4. It’s always better to control your cholesterol through diet alone than with medications and diet. While this may be an option for people whose cholesterol levels are only slightly elevated, those with significantly high cholesterol levels or a history of vascular disease (like atherosclerosis) may need something extra, like a statin, to lower their cholesterol.

5. Margarine is better for cholesterol levels than butter. Margarine is made from vegetable oil, so it contains no cholesterol, unlike butter, which is made from dairy products. margarine is also high in trans fatty acids — substances that raise your LDL cholesterol while lowering the levels of HDL cholesterol in your blood, putting you at risk for heart disease and stroke. A healthier option: monounsaturated fats like olive oil and canola oil, which can lower your “bad” cholesterol levels.

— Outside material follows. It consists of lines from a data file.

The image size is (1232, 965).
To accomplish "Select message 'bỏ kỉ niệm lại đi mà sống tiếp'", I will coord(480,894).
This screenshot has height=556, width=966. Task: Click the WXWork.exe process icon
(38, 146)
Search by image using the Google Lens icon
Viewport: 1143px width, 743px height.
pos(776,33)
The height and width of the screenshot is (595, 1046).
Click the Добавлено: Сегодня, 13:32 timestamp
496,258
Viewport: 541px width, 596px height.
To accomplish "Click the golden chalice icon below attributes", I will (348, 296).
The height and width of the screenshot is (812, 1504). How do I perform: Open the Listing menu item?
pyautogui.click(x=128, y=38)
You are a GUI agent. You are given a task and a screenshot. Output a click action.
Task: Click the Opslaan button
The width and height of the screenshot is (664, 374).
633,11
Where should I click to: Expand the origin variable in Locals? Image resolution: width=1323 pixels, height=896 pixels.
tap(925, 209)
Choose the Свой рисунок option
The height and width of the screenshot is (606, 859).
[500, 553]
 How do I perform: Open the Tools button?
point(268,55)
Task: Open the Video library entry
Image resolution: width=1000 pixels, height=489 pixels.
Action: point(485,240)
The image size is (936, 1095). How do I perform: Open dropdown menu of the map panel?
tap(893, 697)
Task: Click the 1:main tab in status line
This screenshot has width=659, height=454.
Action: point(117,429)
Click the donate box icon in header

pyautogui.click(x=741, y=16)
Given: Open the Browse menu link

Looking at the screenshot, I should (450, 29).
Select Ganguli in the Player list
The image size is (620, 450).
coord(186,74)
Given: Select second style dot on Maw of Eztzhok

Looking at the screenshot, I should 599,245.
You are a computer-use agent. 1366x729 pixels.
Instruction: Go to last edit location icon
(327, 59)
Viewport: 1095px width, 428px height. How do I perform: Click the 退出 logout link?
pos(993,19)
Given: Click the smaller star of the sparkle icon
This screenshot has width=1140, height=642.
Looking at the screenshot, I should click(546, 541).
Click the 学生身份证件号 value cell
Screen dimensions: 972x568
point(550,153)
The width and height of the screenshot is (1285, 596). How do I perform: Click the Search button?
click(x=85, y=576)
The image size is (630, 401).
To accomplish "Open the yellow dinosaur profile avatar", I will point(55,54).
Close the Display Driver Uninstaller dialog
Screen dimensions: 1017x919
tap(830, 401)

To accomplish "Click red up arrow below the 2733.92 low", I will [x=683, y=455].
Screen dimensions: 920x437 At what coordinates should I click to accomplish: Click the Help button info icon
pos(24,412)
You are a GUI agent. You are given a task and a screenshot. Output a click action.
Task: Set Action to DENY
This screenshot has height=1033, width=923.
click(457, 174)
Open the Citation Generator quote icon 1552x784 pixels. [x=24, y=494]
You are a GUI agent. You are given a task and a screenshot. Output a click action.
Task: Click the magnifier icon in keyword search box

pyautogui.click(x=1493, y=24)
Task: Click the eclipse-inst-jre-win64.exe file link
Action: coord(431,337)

6. Children can’t have high cholesterol. “Like adults, if their liver works partially, their cholesterol may be elevated. However, he adds, when children with high cholesterol become adults, they are more likely to experience cardiovascular problems at a younger age than their peers. As with adults, children can lower their high cholesterol levels somewhat by exercising regularly and following a diet rich in fruits, vegetables, and foods low in saturated fat.